__Assignment__: Retyping the data exactly is the task. Include every line.

__Input__:
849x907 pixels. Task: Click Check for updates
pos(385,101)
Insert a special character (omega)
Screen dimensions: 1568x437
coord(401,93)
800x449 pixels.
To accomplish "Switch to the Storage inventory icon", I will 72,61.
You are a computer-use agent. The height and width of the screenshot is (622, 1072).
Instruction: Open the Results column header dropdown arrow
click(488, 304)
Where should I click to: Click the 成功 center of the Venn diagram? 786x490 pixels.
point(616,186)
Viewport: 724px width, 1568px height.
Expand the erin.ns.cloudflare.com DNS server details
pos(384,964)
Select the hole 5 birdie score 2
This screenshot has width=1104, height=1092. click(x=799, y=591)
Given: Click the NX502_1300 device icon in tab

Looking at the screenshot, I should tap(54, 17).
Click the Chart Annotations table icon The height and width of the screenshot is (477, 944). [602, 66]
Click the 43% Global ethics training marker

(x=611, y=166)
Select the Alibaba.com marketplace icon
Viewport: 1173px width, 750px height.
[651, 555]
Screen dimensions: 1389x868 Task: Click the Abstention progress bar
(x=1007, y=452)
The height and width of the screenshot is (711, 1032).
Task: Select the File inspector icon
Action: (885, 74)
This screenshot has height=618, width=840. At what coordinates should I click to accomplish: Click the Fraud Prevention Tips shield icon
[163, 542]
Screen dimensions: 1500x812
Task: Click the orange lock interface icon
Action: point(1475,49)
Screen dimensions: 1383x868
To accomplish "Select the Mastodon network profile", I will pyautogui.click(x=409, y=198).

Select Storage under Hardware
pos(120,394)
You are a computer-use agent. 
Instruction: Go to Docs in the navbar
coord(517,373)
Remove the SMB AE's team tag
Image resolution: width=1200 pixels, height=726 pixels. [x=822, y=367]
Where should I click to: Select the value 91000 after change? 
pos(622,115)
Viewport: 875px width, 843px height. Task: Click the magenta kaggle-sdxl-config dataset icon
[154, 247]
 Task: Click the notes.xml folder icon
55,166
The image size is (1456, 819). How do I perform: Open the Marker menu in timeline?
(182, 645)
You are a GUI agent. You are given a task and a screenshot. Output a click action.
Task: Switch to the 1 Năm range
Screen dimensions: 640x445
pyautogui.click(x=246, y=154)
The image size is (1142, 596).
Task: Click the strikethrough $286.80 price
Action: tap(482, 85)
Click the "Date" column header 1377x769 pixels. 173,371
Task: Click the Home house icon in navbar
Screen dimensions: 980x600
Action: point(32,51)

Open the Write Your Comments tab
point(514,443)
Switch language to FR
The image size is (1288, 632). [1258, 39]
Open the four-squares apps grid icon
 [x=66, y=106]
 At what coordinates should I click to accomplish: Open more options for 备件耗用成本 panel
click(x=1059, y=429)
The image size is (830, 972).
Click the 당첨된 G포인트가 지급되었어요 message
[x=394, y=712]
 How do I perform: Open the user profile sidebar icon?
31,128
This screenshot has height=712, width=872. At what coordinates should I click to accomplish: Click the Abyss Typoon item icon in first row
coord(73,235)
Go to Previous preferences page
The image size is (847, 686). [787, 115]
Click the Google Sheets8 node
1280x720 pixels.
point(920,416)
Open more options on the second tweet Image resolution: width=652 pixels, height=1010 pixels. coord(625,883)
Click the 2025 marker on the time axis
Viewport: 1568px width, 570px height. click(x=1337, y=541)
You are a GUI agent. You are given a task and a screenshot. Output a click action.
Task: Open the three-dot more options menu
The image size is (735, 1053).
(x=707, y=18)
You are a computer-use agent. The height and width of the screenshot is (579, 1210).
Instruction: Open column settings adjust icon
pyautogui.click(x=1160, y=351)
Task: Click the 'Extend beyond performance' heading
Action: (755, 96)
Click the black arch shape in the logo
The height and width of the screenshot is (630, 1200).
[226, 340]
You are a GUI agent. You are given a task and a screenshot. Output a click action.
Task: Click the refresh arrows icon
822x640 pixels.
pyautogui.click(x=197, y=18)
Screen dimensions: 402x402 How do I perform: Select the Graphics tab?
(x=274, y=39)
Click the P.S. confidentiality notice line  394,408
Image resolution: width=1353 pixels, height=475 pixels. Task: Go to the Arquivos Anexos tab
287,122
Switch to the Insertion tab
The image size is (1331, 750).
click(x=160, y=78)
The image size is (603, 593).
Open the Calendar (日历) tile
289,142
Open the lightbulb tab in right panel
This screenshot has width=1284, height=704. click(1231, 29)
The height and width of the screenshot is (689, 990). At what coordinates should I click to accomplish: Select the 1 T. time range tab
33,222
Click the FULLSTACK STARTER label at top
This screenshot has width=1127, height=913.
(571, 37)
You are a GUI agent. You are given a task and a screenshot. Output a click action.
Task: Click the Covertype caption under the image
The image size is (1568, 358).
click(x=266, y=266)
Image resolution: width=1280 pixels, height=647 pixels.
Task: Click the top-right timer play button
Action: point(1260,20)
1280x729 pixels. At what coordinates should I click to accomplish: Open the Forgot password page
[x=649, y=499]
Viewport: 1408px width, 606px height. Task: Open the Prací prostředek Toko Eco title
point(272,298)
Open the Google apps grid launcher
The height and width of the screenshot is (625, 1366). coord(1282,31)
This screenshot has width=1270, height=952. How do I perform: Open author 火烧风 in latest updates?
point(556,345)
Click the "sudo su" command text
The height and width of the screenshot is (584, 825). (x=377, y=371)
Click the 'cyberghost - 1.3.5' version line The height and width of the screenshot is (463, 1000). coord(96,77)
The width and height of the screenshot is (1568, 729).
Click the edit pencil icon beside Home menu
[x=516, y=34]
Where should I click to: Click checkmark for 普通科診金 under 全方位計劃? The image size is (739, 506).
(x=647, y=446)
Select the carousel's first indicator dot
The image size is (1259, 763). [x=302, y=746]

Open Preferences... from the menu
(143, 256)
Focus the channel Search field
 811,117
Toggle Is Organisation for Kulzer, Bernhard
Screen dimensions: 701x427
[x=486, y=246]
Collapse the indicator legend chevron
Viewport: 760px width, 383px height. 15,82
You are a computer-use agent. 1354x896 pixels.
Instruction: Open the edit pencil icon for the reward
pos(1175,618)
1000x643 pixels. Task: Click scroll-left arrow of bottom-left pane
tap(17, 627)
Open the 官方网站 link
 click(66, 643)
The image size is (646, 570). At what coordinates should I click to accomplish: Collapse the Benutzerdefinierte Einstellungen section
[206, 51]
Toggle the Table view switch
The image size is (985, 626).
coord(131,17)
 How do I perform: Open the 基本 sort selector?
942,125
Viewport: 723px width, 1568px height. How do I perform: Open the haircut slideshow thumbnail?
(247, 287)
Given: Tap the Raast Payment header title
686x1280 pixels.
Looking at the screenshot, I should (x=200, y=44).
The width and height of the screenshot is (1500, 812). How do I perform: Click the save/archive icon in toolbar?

__Problem solution__:
849x907 pixels. Task: Click Check for updates
pos(385,101)
Insert a special character (omega)
Screen dimensions: 1568x437
coord(401,93)
800x449 pixels.
To accomplish "Switch to the Storage inventory icon", I will 72,61.
You are a computer-use agent. The height and width of the screenshot is (622, 1072).
Instruction: Open the Results column header dropdown arrow
click(488, 304)
Where should I click to: Click the 成功 center of the Venn diagram? 786x490 pixels.
point(616,186)
Viewport: 724px width, 1568px height.
Expand the erin.ns.cloudflare.com DNS server details
pos(384,964)
Select the hole 5 birdie score 2
This screenshot has width=1104, height=1092. click(x=799, y=591)
Given: Click the NX502_1300 device icon in tab

Looking at the screenshot, I should tap(54, 17).
Click the Chart Annotations table icon The height and width of the screenshot is (477, 944). [602, 66]
Click the 43% Global ethics training marker

(x=611, y=166)
Select the Alibaba.com marketplace icon
Viewport: 1173px width, 750px height.
[651, 555]
Screen dimensions: 1389x868 Task: Click the Abstention progress bar
(x=1007, y=452)
The height and width of the screenshot is (711, 1032).
Task: Select the File inspector icon
Action: (885, 74)
This screenshot has height=618, width=840. At what coordinates should I click to accomplish: Click the Fraud Prevention Tips shield icon
[163, 542]
Screen dimensions: 1500x812
Task: Click the orange lock interface icon
Action: point(1475,49)
Screen dimensions: 1383x868
To accomplish "Select the Mastodon network profile", I will pyautogui.click(x=409, y=198).

Select Storage under Hardware
pos(120,394)
You are a computer-use agent. 
Instruction: Go to Docs in the navbar
coord(517,373)
Remove the SMB AE's team tag
Image resolution: width=1200 pixels, height=726 pixels. [x=822, y=367]
Where should I click to: Select the value 91000 after change? 
pos(622,115)
Viewport: 875px width, 843px height. Task: Click the magenta kaggle-sdxl-config dataset icon
[154, 247]
 Task: Click the notes.xml folder icon
55,166
The image size is (1456, 819). How do I perform: Open the Marker menu in timeline?
(182, 645)
You are a GUI agent. You are given a task and a screenshot. Output a click action.
Task: Switch to the 1 Năm range
Screen dimensions: 640x445
pyautogui.click(x=246, y=154)
The image size is (1142, 596).
Task: Click the strikethrough $286.80 price
Action: tap(482, 85)
Click the "Date" column header 1377x769 pixels. 173,371
Task: Click the Home house icon in navbar
Screen dimensions: 980x600
Action: point(32,51)

Open the Write Your Comments tab
point(514,443)
Switch language to FR
The image size is (1288, 632). [1258, 39]
Open the four-squares apps grid icon
 [x=66, y=106]
 At what coordinates should I click to accomplish: Open more options for 备件耗用成本 panel
click(x=1059, y=429)
The image size is (830, 972).
Click the 당첨된 G포인트가 지급되었어요 message
[x=394, y=712]
 How do I perform: Open the user profile sidebar icon?
31,128
This screenshot has height=712, width=872. At what coordinates should I click to accomplish: Click the Abyss Typoon item icon in first row
coord(73,235)
Go to Previous preferences page
The image size is (847, 686). [787, 115]
Click the Google Sheets8 node
1280x720 pixels.
point(920,416)
Open more options on the second tweet Image resolution: width=652 pixels, height=1010 pixels. coord(625,883)
Click the 2025 marker on the time axis
Viewport: 1568px width, 570px height. click(x=1337, y=541)
You are a GUI agent. You are given a task and a screenshot. Output a click action.
Task: Open the three-dot more options menu
The image size is (735, 1053).
(x=707, y=18)
You are a computer-use agent. The height and width of the screenshot is (579, 1210).
Instruction: Open column settings adjust icon
pyautogui.click(x=1160, y=351)
Task: Click the 'Extend beyond performance' heading
Action: (755, 96)
Click the black arch shape in the logo
The height and width of the screenshot is (630, 1200).
[226, 340]
You are a GUI agent. You are given a task and a screenshot. Output a click action.
Task: Click the refresh arrows icon
822x640 pixels.
pyautogui.click(x=197, y=18)
Screen dimensions: 402x402 How do I perform: Select the Graphics tab?
(x=274, y=39)
Click the P.S. confidentiality notice line  394,408
Image resolution: width=1353 pixels, height=475 pixels. Task: Go to the Arquivos Anexos tab
287,122
Switch to the Insertion tab
The image size is (1331, 750).
click(x=160, y=78)
The image size is (603, 593).
Open the Calendar (日历) tile
289,142
Open the lightbulb tab in right panel
This screenshot has width=1284, height=704. click(1231, 29)
The height and width of the screenshot is (689, 990). At what coordinates should I click to accomplish: Select the 1 T. time range tab
33,222
Click the FULLSTACK STARTER label at top
This screenshot has width=1127, height=913.
(571, 37)
You are a GUI agent. You are given a task and a screenshot. Output a click action.
Task: Click the Covertype caption under the image
The image size is (1568, 358).
click(x=266, y=266)
Image resolution: width=1280 pixels, height=647 pixels.
Task: Click the top-right timer play button
Action: point(1260,20)
1280x729 pixels. At what coordinates should I click to accomplish: Open the Forgot password page
[x=649, y=499]
Viewport: 1408px width, 606px height. Task: Open the Prací prostředek Toko Eco title
point(272,298)
Open the Google apps grid launcher
The height and width of the screenshot is (625, 1366). coord(1282,31)
This screenshot has width=1270, height=952. How do I perform: Open author 火烧风 in latest updates?
point(556,345)
Click the "sudo su" command text
The height and width of the screenshot is (584, 825). (x=377, y=371)
Click the 'cyberghost - 1.3.5' version line The height and width of the screenshot is (463, 1000). coord(96,77)
The width and height of the screenshot is (1568, 729).
Click the edit pencil icon beside Home menu
[x=516, y=34]
Where should I click to: Click checkmark for 普通科診金 under 全方位計劃? The image size is (739, 506).
(x=647, y=446)
Select the carousel's first indicator dot
The image size is (1259, 763). [x=302, y=746]

Open Preferences... from the menu
(143, 256)
Focus the channel Search field
 811,117
Toggle Is Organisation for Kulzer, Bernhard
Screen dimensions: 701x427
[x=486, y=246]
Collapse the indicator legend chevron
Viewport: 760px width, 383px height. 15,82
You are a computer-use agent. 1354x896 pixels.
Instruction: Open the edit pencil icon for the reward
pos(1175,618)
1000x643 pixels. Task: Click scroll-left arrow of bottom-left pane
tap(17, 627)
Open the 官方网站 link
 click(66, 643)
The image size is (646, 570). At what coordinates should I click to accomplish: Collapse the Benutzerdefinierte Einstellungen section
[206, 51]
Toggle the Table view switch
The image size is (985, 626).
coord(131,17)
 How do I perform: Open the 基本 sort selector?
942,125
Viewport: 723px width, 1568px height. How do I perform: Open the haircut slideshow thumbnail?
(247, 287)
Given: Tap the Raast Payment header title
686x1280 pixels.
Looking at the screenshot, I should (x=200, y=44).
The width and height of the screenshot is (1500, 812). How do I perform: Click the save/archive icon in toolbar?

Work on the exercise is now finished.